* **QUOTED PASSAGE**
The ANFIS block shown in Figure 4 consists of the inputs of ${}^C\xi _T$ or $(X_c,Y_c,Z_c,O_c)$ which are the orientation and coordinates of the targeted object base w.r.t. the camera coordinate frame, which is found by the stereo vision system for computing the solution of camera to robot arm calibration, and the outputs of ${}^B\xi _T$ or $(X_r,Y_r,Z_r,O_r)$, which are the orientation and coordinates of the targeted object w.r.t. the robot base, which is acquired by positioning the end-effector to the desired object position using the teaching box of the robot arm controller. In addition, ${}^B\xi _C$ is the camera coordinate w.r.t. the robot base that will be obtained by training the ANFIS.

3. Regions with Convolutional Neural Network (R-CNN)

* **GIVEN INSTRUCTION**
Extend the text on ANFIS camera-to-robot calibration, starting right after its last line. The rows below come from a different source than the text above.

* **DATA LINES**
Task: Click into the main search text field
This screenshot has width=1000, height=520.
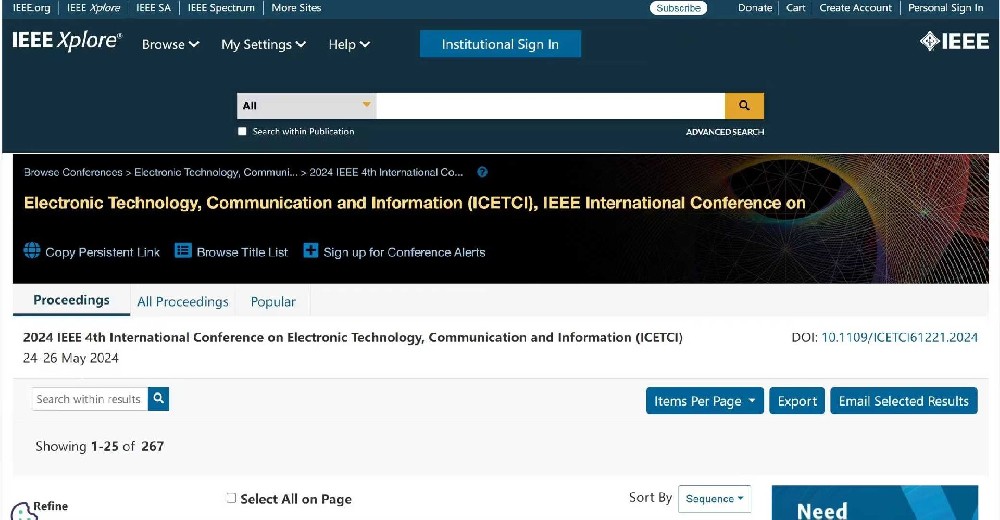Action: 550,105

---

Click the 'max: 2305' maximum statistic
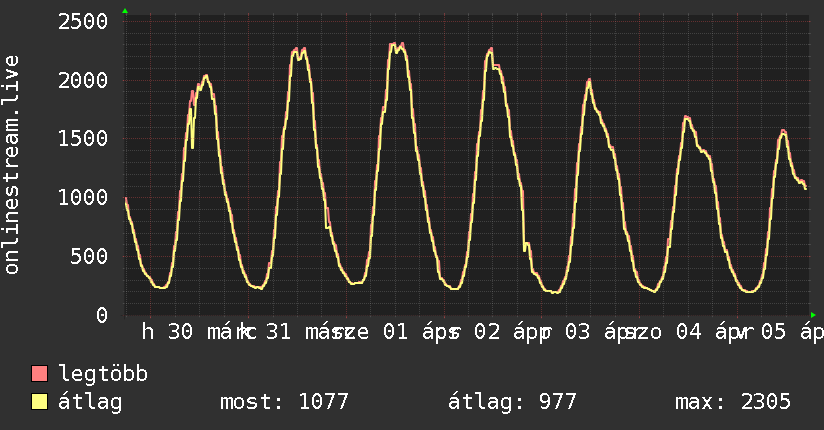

* **EXERCISE OUTPUT**
The CNN is a special class of neural networks that is best suited for the intelligent processing of visual data. It is a variation of the architecture of a multilayer neural network and is generally composed of many neural layers, including a convolutional layer, pooling layer, fully connected layer, and output layer, as shown in Figure 6 [27]. On identifying the object from a picture and marking the location, the easiest way is to use the concept of sliding a window, which is a fixed-size frame, sweeping the entire picture one by one. The output is dropped into the CNN each time to determine the classes. However, the number and size of objects to be identified are unpredictable. In order to maintain high spatial resolution, the CNN usually has two or more convolutional layers and pooling layers, which possess huge data at each layer input and result in computational complexity during processing.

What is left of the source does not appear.